■ Exercise instructions
Return each entry below without any alteration.

*** Opening of Exercise materials ***

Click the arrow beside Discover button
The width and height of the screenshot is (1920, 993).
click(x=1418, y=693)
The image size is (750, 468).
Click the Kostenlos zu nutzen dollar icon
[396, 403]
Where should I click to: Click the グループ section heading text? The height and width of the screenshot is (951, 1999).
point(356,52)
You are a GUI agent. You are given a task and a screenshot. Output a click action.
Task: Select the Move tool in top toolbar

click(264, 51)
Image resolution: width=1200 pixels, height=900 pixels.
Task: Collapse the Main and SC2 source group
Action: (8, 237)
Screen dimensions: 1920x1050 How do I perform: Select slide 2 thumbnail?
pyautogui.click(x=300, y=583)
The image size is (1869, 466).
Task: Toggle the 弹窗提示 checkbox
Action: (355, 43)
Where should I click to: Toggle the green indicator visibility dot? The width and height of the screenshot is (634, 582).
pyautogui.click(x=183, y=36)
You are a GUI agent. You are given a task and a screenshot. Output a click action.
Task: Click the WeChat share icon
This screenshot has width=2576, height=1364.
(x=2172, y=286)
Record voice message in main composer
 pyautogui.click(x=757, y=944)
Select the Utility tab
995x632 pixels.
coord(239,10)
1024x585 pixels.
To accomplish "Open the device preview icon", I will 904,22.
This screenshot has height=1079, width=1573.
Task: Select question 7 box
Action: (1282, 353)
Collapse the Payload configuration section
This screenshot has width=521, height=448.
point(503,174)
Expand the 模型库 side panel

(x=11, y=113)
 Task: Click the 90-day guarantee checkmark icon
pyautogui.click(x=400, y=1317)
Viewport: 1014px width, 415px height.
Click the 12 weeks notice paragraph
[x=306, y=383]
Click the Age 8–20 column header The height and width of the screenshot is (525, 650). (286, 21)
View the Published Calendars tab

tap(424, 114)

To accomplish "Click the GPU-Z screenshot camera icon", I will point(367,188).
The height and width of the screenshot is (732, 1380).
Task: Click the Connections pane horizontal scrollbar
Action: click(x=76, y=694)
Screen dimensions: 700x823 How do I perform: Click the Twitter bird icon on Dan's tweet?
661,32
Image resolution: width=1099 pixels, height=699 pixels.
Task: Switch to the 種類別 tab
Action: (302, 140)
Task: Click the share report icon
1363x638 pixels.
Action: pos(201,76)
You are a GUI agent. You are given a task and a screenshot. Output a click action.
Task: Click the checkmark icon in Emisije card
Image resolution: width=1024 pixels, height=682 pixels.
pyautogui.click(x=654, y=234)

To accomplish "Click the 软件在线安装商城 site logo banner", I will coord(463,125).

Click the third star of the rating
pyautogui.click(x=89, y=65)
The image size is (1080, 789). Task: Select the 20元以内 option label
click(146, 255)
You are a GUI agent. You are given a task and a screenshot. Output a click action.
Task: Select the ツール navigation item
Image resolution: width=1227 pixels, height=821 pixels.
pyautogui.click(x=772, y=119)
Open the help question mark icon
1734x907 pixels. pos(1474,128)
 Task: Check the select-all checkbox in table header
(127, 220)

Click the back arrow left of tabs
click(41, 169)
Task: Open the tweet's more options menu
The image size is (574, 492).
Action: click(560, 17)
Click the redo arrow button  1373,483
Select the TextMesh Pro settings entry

*** Close of Exercise materials ***

■ Result of the task
Click the arrow beside Discover button
The width and height of the screenshot is (1920, 993).
click(x=1418, y=693)
The image size is (750, 468).
Click the Kostenlos zu nutzen dollar icon
[396, 403]
Where should I click to: Click the グループ section heading text? The height and width of the screenshot is (951, 1999).
point(356,52)
You are a GUI agent. You are given a task and a screenshot. Output a click action.
Task: Select the Move tool in top toolbar

click(264, 51)
Image resolution: width=1200 pixels, height=900 pixels.
Task: Collapse the Main and SC2 source group
Action: (8, 237)
Screen dimensions: 1920x1050 How do I perform: Select slide 2 thumbnail?
pyautogui.click(x=300, y=583)
The image size is (1869, 466).
Task: Toggle the 弹窗提示 checkbox
Action: (355, 43)
Where should I click to: Toggle the green indicator visibility dot? The width and height of the screenshot is (634, 582).
pyautogui.click(x=183, y=36)
You are a GUI agent. You are given a task and a screenshot. Output a click action.
Task: Click the WeChat share icon
This screenshot has width=2576, height=1364.
(x=2172, y=286)
Record voice message in main composer
 pyautogui.click(x=757, y=944)
Select the Utility tab
995x632 pixels.
coord(239,10)
1024x585 pixels.
To accomplish "Open the device preview icon", I will 904,22.
This screenshot has height=1079, width=1573.
Task: Select question 7 box
Action: (1282, 353)
Collapse the Payload configuration section
This screenshot has width=521, height=448.
point(503,174)
Expand the 模型库 side panel

(x=11, y=113)
 Task: Click the 90-day guarantee checkmark icon
pyautogui.click(x=400, y=1317)
Viewport: 1014px width, 415px height.
Click the 12 weeks notice paragraph
[x=306, y=383]
Click the Age 8–20 column header The height and width of the screenshot is (525, 650). (286, 21)
View the Published Calendars tab

tap(424, 114)

To accomplish "Click the GPU-Z screenshot camera icon", I will point(367,188).
The height and width of the screenshot is (732, 1380).
Task: Click the Connections pane horizontal scrollbar
Action: click(x=76, y=694)
Screen dimensions: 700x823 How do I perform: Click the Twitter bird icon on Dan's tweet?
661,32
Image resolution: width=1099 pixels, height=699 pixels.
Task: Switch to the 種類別 tab
Action: (302, 140)
Task: Click the share report icon
1363x638 pixels.
Action: pos(201,76)
You are a GUI agent. You are given a task and a screenshot. Output a click action.
Task: Click the checkmark icon in Emisije card
Image resolution: width=1024 pixels, height=682 pixels.
pyautogui.click(x=654, y=234)

To accomplish "Click the 软件在线安装商城 site logo banner", I will coord(463,125).

Click the third star of the rating
pyautogui.click(x=89, y=65)
The image size is (1080, 789). Task: Select the 20元以内 option label
click(146, 255)
You are a GUI agent. You are given a task and a screenshot. Output a click action.
Task: Select the ツール navigation item
Image resolution: width=1227 pixels, height=821 pixels.
pyautogui.click(x=772, y=119)
Open the help question mark icon
1734x907 pixels. pos(1474,128)
 Task: Check the select-all checkbox in table header
(127, 220)

Click the back arrow left of tabs
click(41, 169)
Task: Open the tweet's more options menu
The image size is (574, 492).
Action: click(560, 17)
Click the redo arrow button  1373,483
Select the TextMesh Pro settings entry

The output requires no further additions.